I was reading up on the secretary problem and thinking about how, in real life, there are costs (time, space, travel, etc.) incurred with each additional interview, which led me to the following variations of the problem: Consider a machine that has a cost each time it is run. Each time this machine is run, it generates a random integer between 1 and a known maximum $M$, inclusive, and then asks the user whether the user wants to accept that random value. If the user does not accept the value, then nothing happens. However, if the user accepts the value, then that machine gives that random integer as a payout and then self-destructs. What is the optimal strategy to maximize money (that is, payout less cumulative costs)...:
(1) ...if the cost is a constant $C$ each time the machine is run?
(2) ...if the cost is linearly increasing, starting at \$1? That is, the machine costs \$1 the first time it is run, \$2 the second time it is run, \$3 the third time it is run, and so forth.
(3) ...if the cost is a general function $c(t)$ of the number of times $t$ that the machine is run? (The previous two questions would then just be the $c(t) = C$ and $c(t) = t$ cases of this problem.)

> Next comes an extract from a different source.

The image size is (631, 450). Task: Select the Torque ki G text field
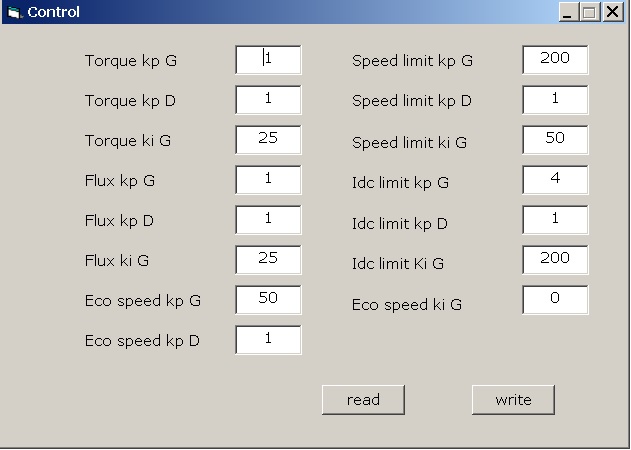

The constant cost $C$ scenario can be solved using dynamic programming.
Let $V(x)$ be the expected payoff given the machine gave the value $x$ and consider a cutoff strategy $\tau$ that accepts $x\geq \tau$ and declines $x<\tau$.
Clearly, $M$ should be accepted, so $V(M)=M$. Now, suppose $x=M-1$. If accepted, the payoff is $M-1$. If rejected, then the user accepts only $M$, so the machine will run again and again until $M$ comes up. The expected number of runs is $M$ so the expected cost is $CM$. If we compare accepting and rejecting, we get $M-1=M-CM$ so $C=\tfrac{1}{M}$. If the cost is lower than this value, it is better to reject $M-1$ and otherwise to accept.
Now we can generalize. If we accept only the top $n$ values ($M,M-1,\ldots,M-n+1$), then the expected cost until one of them pops up is $\tfrac{CM}{n}$. The expected payoff, once it does, is $\tfrac{M+M-n+1}{2}$ so the condition for rejecting $M-n$ is $M-n=M+\tfrac{-n+1}{2}-\tfrac{CM}{n}$ or $C=\tfrac{n^2+n}{2M}$. If the cost is lower than this value, it is better to accept also $M-n$ and if higher, to reject.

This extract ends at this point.